> [Exercise brief]: Please return only the lines from the one with "Choose AI + Machine Learning category" through the final line of the data, unchanged, with pictures omitted.

Stored records
■ ■ ■
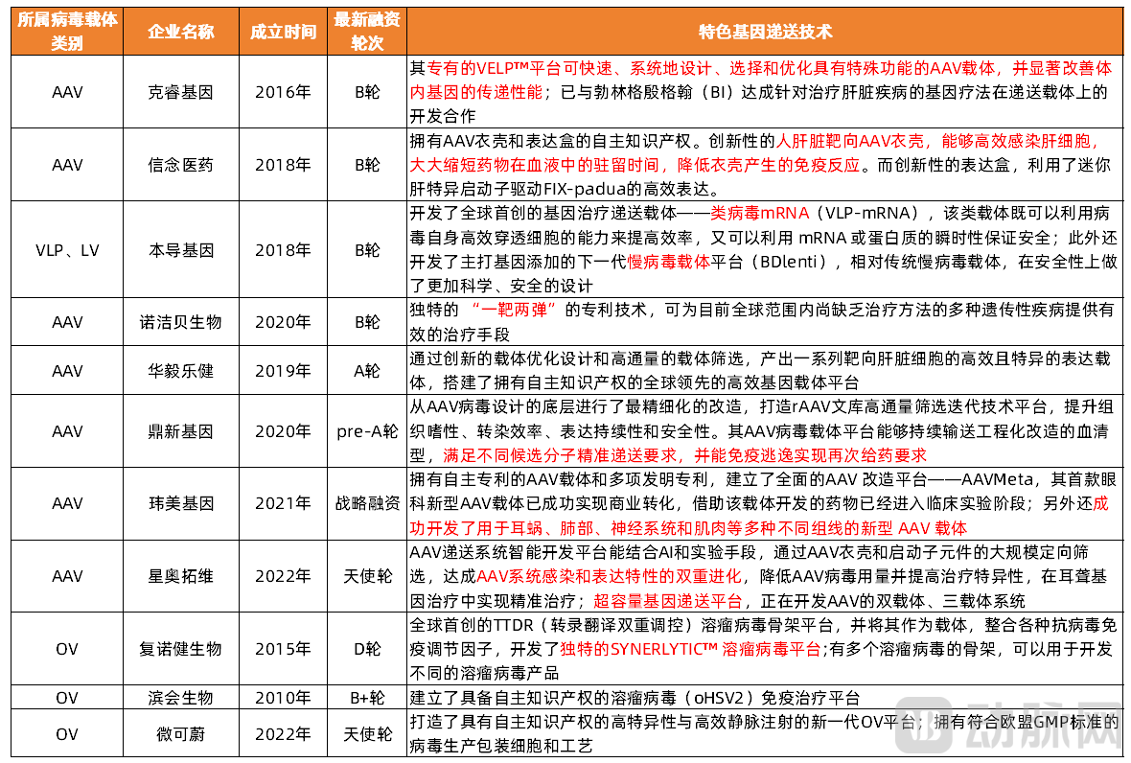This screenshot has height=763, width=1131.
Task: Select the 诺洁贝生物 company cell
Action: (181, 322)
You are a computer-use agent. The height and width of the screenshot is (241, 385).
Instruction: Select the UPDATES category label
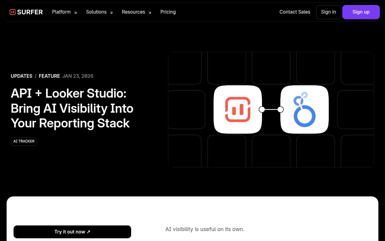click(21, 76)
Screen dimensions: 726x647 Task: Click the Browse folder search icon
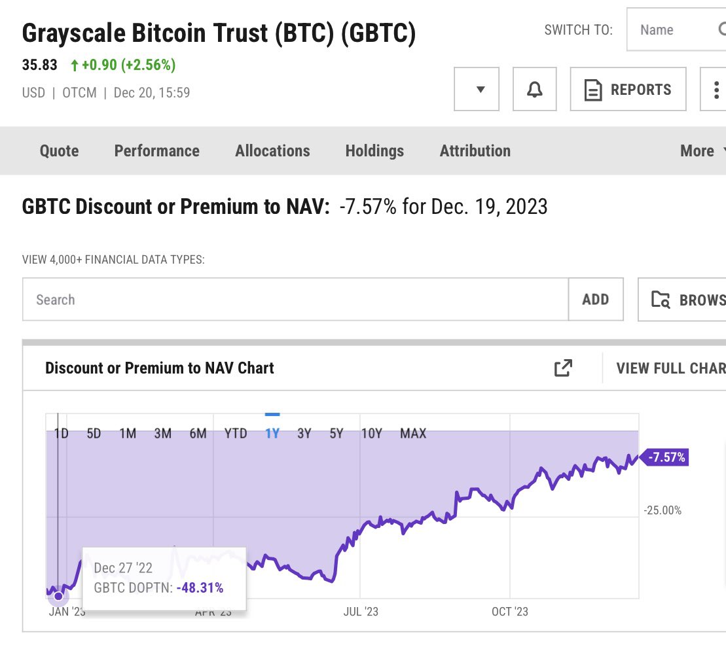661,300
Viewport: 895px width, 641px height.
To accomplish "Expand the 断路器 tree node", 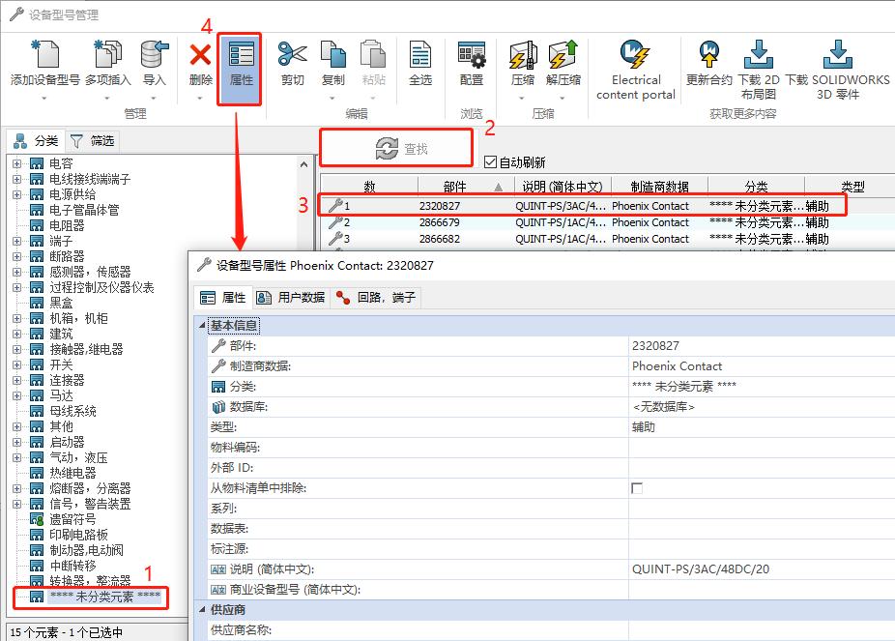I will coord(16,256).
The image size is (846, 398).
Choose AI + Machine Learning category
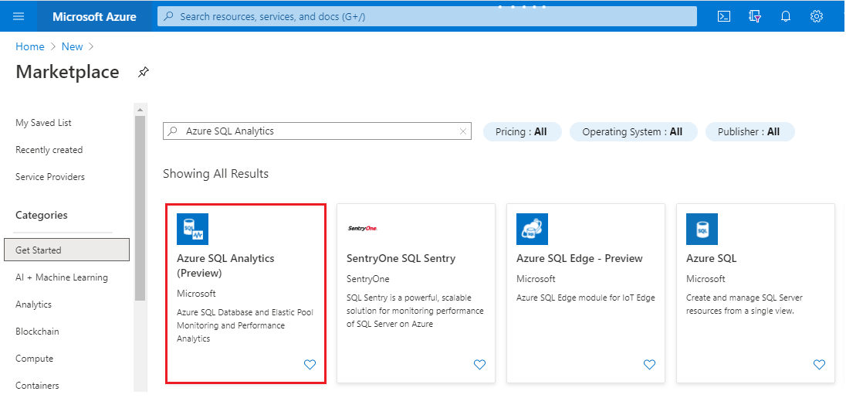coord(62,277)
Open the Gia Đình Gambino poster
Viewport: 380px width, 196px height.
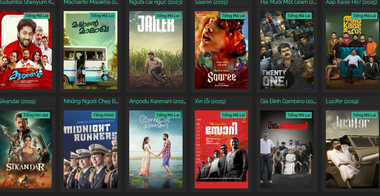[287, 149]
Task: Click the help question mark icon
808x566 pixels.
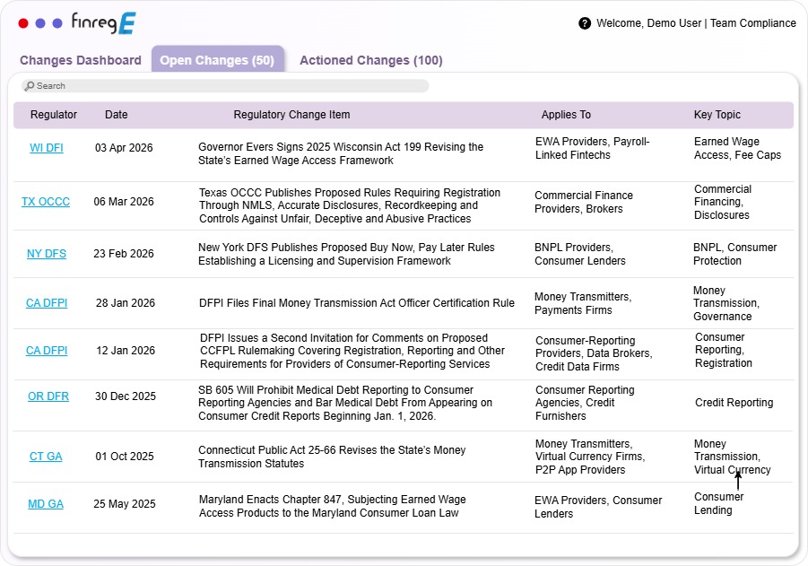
■ ■ ■
> [Solution to the problem]:
Choose AI + Machine Learning category
coord(62,277)
Open the Gia Đình Gambino poster
Viewport: 380px width, 196px height.
[287, 149]
Task: Click the help question mark icon
808x566 pixels.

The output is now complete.